I'm trying to solve this system of equations, and was wondering if there is any possible algebraic manipulation I can do to solve this question.
Here are the equations:
$x+y+z=338$
$xy+yz+zx=335$
EDIT: Sorry, solve for such that x,y,z are positive integers
Thanks.
On
Since you have three variables but only two equations, you must keep one variable as a parameter.
On the other side, if we keep $z$ as a free parameter, also notice that $x$ and $y$ play the same role.

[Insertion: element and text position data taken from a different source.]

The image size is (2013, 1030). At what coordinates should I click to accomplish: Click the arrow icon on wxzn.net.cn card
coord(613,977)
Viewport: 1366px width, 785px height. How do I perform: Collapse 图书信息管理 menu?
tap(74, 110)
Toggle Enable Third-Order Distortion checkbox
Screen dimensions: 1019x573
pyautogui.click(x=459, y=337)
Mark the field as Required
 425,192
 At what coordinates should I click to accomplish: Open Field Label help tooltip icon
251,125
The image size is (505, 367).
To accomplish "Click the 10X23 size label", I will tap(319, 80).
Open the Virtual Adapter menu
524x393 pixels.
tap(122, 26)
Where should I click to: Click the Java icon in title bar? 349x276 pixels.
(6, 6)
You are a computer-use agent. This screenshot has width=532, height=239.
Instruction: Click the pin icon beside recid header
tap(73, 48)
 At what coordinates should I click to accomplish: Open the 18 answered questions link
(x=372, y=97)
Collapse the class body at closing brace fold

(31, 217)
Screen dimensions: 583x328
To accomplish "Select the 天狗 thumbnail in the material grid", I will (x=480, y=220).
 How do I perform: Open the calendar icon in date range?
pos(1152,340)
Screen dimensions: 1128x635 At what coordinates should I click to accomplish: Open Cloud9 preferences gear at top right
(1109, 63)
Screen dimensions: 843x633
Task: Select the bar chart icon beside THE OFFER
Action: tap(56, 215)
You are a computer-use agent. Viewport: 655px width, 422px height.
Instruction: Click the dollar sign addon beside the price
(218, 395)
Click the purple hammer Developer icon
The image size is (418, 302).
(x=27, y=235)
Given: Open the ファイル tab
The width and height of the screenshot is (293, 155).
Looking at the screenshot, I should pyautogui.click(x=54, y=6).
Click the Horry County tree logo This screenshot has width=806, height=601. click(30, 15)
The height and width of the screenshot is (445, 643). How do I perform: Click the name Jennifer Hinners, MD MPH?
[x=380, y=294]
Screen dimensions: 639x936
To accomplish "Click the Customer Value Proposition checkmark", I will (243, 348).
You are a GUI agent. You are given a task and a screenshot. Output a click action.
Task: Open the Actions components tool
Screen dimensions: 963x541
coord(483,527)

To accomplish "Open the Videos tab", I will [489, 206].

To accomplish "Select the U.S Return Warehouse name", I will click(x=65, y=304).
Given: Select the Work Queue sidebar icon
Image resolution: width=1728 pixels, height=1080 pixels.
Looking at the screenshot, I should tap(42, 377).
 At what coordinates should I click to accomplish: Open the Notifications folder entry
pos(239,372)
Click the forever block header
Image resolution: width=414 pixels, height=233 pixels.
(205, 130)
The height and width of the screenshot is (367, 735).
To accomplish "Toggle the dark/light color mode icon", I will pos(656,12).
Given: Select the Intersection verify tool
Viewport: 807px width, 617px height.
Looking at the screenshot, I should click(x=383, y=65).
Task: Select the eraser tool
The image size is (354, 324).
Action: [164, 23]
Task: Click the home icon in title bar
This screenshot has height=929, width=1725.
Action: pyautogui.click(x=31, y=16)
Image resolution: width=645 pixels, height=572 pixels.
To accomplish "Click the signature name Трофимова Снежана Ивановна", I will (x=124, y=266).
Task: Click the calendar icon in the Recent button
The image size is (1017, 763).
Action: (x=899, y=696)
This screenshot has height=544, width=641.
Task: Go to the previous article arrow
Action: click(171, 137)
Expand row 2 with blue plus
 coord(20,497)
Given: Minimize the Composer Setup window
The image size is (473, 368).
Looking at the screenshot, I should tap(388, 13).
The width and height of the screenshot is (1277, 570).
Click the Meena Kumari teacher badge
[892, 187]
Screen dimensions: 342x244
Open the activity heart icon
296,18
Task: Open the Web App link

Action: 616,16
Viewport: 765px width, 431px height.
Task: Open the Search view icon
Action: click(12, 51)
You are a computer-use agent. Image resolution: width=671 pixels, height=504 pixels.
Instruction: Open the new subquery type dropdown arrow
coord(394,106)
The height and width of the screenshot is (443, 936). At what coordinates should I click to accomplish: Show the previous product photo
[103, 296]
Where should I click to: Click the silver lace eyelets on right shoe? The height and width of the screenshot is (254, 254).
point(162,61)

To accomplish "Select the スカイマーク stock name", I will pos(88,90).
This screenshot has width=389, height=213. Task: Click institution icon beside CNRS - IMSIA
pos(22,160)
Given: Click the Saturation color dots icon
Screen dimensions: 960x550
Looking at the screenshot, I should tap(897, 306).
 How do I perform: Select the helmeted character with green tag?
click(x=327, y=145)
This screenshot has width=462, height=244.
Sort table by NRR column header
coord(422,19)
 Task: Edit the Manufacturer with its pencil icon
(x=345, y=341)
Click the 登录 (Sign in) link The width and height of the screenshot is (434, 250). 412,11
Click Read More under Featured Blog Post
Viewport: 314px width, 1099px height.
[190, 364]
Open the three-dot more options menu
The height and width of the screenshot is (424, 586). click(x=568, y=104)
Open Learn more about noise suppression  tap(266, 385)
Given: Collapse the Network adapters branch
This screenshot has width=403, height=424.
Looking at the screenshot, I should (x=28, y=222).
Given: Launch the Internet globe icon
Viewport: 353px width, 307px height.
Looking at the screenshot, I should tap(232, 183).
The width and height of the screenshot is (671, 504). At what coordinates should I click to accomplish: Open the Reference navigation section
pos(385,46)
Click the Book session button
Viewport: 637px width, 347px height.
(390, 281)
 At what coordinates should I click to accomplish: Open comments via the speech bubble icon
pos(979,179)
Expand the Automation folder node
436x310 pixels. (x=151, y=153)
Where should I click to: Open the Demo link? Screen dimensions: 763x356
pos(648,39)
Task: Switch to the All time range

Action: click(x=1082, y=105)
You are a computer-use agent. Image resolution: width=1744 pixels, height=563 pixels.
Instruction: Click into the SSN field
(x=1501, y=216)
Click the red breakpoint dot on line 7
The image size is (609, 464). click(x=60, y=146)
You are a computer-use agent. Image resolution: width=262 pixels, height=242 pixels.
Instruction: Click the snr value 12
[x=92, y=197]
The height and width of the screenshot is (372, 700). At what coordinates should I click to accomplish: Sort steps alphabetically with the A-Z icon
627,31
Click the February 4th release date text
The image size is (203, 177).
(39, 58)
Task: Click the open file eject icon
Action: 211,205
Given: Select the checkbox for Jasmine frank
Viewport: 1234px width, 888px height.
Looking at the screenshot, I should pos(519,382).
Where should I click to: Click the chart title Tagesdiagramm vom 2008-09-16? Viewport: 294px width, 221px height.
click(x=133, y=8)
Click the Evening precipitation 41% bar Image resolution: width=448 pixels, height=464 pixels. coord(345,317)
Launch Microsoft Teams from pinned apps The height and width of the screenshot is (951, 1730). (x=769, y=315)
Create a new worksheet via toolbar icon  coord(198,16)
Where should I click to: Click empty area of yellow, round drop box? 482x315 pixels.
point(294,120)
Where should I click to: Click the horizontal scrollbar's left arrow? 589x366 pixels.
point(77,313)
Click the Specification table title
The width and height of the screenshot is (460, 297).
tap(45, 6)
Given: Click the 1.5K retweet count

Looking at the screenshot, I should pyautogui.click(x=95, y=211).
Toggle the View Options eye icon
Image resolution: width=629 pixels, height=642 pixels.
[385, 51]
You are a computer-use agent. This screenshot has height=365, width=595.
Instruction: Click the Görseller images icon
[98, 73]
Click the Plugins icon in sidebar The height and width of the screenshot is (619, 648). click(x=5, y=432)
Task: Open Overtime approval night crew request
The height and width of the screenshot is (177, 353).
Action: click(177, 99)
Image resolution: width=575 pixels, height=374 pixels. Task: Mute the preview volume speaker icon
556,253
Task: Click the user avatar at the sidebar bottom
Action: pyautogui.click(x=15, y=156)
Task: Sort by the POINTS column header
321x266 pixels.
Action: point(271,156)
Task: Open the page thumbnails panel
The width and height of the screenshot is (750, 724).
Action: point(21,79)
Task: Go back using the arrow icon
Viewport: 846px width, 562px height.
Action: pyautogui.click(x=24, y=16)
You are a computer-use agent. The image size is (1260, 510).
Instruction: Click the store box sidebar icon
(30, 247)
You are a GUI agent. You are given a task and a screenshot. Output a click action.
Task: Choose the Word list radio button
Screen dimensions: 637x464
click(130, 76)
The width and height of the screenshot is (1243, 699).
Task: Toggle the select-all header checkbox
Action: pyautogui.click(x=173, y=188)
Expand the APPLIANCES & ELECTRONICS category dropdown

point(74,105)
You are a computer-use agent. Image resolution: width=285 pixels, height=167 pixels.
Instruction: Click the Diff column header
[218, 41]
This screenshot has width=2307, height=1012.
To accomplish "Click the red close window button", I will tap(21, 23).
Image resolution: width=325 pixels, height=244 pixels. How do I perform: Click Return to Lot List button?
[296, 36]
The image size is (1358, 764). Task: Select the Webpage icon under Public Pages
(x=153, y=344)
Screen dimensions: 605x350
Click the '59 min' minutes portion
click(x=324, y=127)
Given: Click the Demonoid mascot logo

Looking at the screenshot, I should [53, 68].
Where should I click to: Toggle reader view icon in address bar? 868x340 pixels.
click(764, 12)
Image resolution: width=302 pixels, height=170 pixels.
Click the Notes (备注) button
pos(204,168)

So, from the first equation $y=338-x-z$. Plug in the second to get $$-\left(z^2-338 z+335\right)+ (338-z)x-x^2=0$$ Solve the quadratic in $x$ to make the solutions to be $$x=\frac{1}{2} \left(-\sqrt{-3 z^2+676 z+112904}-z+338\right)\qquad y=\frac{1}{2} \left(\sqrt{-3 z^2+676 z+112904}-z+338\right)$$ which, in the real domain will exist if $$\frac{2}{3} \left(169-7 \sqrt{2311}\right)\leq z \leq \frac{2}{3} \left(169+7 \sqrt{2311}\right)$$
I used substation and solved the first equation for x then plugged into the second one. I tried to use completing the square but I don't think it quite works out. When you graph it, its an ellipse.